-------- Exercise input --------

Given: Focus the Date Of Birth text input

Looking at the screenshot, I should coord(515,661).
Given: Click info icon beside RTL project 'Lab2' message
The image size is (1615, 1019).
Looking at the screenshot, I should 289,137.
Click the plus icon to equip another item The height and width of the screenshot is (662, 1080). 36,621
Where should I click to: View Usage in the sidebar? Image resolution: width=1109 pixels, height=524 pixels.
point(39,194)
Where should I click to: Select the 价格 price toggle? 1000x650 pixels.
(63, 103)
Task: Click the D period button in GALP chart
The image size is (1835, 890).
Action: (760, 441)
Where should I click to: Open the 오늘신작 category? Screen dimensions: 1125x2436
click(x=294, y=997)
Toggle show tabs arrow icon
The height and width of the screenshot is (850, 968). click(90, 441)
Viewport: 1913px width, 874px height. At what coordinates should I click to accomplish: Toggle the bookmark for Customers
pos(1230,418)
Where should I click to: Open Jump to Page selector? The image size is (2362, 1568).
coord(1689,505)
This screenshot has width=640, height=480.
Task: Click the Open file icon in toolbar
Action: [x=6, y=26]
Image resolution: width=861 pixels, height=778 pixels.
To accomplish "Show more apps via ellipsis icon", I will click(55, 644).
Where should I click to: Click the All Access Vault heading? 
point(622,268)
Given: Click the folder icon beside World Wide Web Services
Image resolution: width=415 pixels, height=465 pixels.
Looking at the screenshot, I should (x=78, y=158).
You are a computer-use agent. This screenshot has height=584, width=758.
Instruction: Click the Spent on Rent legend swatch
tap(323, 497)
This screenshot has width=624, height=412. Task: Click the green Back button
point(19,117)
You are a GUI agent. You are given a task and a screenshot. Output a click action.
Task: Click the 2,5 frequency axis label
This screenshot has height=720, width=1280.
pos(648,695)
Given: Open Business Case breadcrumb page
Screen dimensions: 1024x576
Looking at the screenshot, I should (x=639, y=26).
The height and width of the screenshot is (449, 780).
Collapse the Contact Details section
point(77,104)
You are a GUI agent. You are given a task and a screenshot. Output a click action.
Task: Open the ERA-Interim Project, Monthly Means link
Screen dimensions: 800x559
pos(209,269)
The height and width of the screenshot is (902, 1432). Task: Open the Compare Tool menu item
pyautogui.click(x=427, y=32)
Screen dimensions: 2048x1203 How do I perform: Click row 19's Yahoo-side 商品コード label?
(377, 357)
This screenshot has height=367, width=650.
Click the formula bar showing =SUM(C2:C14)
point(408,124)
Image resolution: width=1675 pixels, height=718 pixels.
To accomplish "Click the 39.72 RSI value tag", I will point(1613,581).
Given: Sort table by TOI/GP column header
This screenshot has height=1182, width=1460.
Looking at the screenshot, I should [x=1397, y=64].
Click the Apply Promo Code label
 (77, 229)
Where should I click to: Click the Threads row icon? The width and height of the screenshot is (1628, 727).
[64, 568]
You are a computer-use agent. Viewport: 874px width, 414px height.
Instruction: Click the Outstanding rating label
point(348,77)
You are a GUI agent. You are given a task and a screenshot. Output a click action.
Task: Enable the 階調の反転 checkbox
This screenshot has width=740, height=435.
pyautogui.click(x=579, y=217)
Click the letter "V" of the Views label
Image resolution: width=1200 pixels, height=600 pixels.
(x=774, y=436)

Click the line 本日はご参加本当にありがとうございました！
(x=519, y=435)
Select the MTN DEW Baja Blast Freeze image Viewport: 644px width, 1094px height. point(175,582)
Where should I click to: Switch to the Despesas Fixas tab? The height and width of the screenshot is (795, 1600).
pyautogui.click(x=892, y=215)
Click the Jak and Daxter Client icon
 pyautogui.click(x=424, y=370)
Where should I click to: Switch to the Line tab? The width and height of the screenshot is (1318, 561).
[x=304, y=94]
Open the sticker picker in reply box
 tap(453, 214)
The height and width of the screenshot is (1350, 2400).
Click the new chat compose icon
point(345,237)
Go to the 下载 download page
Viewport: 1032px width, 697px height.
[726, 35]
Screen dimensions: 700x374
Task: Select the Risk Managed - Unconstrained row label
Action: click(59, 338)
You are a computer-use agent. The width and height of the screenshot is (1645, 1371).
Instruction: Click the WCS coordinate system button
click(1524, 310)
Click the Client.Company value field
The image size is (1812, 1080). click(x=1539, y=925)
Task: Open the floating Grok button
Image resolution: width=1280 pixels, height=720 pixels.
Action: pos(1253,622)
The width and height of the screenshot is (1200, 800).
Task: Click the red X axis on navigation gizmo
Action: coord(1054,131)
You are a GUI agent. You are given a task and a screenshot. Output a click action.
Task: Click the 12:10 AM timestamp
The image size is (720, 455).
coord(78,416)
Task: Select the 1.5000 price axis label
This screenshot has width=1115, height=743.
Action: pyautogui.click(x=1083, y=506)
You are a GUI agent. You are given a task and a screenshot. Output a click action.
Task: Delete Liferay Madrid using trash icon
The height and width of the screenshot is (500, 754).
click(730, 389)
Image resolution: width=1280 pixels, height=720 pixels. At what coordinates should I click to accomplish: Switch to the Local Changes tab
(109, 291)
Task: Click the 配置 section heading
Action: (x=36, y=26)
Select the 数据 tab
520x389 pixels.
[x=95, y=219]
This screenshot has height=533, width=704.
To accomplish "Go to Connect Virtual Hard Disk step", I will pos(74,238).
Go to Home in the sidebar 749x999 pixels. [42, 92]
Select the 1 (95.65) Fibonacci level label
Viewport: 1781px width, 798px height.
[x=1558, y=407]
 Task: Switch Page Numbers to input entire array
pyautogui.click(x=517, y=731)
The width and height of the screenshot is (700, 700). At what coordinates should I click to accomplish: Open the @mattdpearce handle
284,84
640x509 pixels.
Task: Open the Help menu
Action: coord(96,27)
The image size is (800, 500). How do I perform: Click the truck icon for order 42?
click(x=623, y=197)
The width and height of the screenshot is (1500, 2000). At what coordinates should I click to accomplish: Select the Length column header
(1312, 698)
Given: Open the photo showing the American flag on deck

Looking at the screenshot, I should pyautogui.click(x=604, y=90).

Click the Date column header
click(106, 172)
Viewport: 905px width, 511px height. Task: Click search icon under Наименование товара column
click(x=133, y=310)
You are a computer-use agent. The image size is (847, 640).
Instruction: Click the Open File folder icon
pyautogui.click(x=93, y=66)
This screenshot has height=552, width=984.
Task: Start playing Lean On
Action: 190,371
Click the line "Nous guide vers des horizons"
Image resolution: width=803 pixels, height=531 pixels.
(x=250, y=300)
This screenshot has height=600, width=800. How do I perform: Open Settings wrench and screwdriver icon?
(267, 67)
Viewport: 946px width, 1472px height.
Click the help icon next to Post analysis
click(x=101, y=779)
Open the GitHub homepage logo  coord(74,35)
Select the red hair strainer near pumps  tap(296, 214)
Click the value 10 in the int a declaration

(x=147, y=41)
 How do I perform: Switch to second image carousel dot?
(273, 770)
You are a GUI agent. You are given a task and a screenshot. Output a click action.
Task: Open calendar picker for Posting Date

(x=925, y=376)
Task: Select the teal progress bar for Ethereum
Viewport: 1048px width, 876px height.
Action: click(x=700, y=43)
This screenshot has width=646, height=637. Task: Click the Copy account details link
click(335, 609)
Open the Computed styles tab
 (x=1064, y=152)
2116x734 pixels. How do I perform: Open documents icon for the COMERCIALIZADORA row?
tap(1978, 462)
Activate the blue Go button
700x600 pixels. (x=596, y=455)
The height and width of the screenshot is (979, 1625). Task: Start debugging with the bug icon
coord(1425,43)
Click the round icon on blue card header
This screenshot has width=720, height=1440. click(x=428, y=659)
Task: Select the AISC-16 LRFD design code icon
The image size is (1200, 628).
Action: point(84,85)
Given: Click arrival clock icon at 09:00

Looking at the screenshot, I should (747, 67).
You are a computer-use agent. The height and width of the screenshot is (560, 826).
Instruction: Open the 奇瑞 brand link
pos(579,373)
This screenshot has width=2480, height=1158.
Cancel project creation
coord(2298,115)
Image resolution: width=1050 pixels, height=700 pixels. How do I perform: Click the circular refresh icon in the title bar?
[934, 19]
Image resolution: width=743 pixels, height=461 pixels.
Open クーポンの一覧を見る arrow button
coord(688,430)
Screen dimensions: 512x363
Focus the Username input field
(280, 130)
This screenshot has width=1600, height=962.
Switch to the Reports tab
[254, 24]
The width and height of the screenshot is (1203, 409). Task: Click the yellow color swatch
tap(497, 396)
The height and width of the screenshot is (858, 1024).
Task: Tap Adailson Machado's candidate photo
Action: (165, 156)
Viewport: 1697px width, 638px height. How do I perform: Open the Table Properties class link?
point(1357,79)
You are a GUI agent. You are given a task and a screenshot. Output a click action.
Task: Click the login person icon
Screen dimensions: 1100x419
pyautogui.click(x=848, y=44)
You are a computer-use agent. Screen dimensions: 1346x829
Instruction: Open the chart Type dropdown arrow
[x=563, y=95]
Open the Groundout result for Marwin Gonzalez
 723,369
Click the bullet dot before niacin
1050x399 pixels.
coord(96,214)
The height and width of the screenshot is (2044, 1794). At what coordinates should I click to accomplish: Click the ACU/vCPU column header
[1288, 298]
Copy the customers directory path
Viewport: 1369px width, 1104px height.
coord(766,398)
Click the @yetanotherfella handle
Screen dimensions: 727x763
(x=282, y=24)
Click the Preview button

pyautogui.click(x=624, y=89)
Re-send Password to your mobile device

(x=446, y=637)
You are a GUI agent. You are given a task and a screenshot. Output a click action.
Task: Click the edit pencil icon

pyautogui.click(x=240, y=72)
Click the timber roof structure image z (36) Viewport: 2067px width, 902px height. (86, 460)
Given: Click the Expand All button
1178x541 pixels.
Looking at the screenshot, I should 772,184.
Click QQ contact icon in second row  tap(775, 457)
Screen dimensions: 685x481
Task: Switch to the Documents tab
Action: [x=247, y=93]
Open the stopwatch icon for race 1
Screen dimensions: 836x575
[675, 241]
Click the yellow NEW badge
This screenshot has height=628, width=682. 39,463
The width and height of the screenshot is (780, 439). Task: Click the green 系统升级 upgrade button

--------

What you are asked to do — The answer must be the line containing "Click the Preview button" and every line after it to the end of the data, each set down exactly.

Your solution —
Click the Preview button

pyautogui.click(x=624, y=89)
Re-send Password to your mobile device

(x=446, y=637)
You are a GUI agent. You are given a task and a screenshot. Output a click action.
Task: Click the edit pencil icon

pyautogui.click(x=240, y=72)
Click the timber roof structure image z (36) Viewport: 2067px width, 902px height. (86, 460)
Given: Click the Expand All button
1178x541 pixels.
Looking at the screenshot, I should 772,184.
Click QQ contact icon in second row  tap(775, 457)
Screen dimensions: 685x481
Task: Switch to the Documents tab
Action: [x=247, y=93]
Open the stopwatch icon for race 1
Screen dimensions: 836x575
[675, 241]
Click the yellow NEW badge
This screenshot has height=628, width=682. 39,463
The width and height of the screenshot is (780, 439). Task: Click the green 系统升级 upgrade button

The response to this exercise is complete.